- [WORK ORDER]
Please set down exactly the lines of the listing below from the line containing "Image resolution: width=1512" through the line containing "Click the Kombustor K button", both lines included, leaving out all other lines.

── PROVIDED RECORDS

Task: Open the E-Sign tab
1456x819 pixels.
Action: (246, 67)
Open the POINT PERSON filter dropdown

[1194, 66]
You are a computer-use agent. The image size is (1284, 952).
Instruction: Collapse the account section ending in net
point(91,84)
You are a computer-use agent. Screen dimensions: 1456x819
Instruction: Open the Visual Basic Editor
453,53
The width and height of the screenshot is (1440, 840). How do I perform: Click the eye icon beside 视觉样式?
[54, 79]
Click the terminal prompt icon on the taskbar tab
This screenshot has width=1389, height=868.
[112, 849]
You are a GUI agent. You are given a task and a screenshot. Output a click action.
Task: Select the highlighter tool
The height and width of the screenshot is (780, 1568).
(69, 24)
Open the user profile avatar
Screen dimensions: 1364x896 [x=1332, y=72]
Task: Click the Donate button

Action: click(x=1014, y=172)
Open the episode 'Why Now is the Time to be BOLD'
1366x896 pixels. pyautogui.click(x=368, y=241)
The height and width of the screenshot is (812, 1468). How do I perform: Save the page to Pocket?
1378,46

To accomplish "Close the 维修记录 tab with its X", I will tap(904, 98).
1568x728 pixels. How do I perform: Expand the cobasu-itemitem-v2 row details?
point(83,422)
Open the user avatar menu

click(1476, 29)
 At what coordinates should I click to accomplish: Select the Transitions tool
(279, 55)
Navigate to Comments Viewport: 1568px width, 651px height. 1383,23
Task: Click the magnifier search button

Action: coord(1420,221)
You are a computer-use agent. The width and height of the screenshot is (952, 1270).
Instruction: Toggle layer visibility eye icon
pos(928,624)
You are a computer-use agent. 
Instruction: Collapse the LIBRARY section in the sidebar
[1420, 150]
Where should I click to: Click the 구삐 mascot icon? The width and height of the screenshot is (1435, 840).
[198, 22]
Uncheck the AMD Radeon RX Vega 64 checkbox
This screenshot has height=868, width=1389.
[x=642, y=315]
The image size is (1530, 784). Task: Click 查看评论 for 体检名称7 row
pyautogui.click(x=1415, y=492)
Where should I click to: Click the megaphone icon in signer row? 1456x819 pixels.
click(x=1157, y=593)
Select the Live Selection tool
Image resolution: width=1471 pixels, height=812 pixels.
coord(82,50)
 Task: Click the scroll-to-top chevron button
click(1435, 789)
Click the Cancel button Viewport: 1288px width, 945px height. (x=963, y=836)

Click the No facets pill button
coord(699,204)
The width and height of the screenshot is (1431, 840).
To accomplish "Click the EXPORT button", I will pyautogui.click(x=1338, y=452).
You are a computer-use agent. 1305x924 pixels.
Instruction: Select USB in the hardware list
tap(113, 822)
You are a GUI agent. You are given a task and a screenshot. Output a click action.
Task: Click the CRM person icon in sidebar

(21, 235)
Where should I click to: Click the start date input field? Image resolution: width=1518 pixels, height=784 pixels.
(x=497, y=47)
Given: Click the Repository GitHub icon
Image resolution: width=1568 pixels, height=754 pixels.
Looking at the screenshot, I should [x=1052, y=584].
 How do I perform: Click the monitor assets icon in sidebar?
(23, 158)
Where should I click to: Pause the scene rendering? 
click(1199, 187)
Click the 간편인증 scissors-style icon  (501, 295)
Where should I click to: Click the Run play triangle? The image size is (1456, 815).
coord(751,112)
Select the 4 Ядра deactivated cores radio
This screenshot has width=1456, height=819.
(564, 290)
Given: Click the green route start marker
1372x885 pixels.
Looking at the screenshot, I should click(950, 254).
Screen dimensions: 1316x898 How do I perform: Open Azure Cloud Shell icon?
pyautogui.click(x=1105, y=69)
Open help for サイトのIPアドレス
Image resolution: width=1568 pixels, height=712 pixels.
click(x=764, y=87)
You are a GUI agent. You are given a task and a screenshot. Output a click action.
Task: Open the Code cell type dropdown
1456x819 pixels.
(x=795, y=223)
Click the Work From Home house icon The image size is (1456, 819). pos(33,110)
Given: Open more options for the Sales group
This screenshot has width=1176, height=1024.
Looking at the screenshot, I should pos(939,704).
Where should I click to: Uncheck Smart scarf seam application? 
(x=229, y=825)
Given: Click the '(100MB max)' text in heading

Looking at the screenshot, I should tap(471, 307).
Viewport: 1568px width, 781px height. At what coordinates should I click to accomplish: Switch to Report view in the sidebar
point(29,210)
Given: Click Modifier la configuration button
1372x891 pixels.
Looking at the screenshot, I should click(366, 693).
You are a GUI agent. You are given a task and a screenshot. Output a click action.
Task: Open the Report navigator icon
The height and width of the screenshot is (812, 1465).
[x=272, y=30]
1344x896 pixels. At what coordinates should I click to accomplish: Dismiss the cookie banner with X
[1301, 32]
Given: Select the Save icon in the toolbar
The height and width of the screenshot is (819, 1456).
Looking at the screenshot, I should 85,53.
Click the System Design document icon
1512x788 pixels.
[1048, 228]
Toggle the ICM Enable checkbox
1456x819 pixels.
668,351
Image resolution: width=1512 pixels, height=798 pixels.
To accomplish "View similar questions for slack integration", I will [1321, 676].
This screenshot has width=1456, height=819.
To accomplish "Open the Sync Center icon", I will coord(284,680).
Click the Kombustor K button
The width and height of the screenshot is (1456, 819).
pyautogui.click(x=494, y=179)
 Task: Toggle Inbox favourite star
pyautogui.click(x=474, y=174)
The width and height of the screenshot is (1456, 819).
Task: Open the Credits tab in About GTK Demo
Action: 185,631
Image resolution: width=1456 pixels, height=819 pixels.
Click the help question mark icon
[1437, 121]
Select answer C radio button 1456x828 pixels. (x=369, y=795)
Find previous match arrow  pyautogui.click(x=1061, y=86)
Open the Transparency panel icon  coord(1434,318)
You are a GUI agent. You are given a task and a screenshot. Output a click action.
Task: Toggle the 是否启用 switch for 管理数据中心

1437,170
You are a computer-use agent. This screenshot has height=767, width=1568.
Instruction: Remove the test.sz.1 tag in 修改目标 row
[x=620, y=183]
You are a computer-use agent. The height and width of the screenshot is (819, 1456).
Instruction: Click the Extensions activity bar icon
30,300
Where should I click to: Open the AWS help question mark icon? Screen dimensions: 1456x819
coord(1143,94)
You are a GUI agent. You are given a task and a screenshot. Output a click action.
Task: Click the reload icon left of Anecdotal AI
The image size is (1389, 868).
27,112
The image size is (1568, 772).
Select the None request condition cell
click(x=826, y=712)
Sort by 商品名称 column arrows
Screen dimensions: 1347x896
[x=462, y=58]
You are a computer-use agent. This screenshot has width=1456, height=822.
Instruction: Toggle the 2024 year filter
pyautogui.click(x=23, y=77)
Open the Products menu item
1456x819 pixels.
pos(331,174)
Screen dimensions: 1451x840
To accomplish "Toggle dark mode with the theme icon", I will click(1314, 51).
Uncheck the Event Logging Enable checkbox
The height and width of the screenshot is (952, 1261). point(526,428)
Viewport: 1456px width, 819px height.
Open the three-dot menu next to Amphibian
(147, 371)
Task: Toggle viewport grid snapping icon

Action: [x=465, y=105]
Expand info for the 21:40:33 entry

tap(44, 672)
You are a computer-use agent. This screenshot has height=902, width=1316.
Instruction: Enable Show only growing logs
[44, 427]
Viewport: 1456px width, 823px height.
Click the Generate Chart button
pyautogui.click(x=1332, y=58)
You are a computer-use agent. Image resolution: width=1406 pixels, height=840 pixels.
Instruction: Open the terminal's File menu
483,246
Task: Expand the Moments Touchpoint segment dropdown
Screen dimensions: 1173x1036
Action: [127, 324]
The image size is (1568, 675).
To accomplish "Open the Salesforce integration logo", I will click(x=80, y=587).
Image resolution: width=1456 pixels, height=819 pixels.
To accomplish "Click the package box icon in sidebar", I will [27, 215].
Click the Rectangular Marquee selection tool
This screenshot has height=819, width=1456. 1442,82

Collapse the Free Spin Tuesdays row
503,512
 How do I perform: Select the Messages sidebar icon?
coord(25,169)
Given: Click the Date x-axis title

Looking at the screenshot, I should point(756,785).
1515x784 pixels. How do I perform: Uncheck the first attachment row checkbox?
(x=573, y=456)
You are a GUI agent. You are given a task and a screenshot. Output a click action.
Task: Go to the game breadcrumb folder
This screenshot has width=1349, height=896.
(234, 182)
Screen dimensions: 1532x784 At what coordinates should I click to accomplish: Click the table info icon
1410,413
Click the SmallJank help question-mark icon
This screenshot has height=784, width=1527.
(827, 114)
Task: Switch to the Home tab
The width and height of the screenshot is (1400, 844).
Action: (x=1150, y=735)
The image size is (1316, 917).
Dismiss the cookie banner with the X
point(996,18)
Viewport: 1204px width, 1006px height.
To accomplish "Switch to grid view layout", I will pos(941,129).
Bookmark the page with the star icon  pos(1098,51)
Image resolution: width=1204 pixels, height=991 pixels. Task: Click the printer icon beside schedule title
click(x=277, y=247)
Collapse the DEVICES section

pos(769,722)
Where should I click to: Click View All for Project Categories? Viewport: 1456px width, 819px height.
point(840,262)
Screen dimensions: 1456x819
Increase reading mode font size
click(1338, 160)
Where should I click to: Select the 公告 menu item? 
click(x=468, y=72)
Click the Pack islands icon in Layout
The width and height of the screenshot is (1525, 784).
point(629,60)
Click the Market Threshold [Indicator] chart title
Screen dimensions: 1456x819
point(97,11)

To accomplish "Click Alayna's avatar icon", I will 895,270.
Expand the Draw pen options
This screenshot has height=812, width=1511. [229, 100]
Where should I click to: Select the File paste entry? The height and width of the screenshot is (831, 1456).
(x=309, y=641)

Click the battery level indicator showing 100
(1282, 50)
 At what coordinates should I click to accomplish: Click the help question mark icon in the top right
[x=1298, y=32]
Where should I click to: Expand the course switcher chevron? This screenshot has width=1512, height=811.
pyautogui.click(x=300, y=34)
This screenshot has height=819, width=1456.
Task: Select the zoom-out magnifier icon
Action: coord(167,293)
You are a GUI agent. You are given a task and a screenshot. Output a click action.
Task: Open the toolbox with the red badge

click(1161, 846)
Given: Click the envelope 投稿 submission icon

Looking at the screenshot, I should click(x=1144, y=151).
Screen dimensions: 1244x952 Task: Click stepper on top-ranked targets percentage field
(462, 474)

────

- [TASK ANSWER]
Image resolution: width=1512 pixels, height=798 pixels.
To accomplish "View similar questions for slack integration", I will [1321, 676].
This screenshot has width=1456, height=819.
To accomplish "Open the Sync Center icon", I will coord(284,680).
Click the Kombustor K button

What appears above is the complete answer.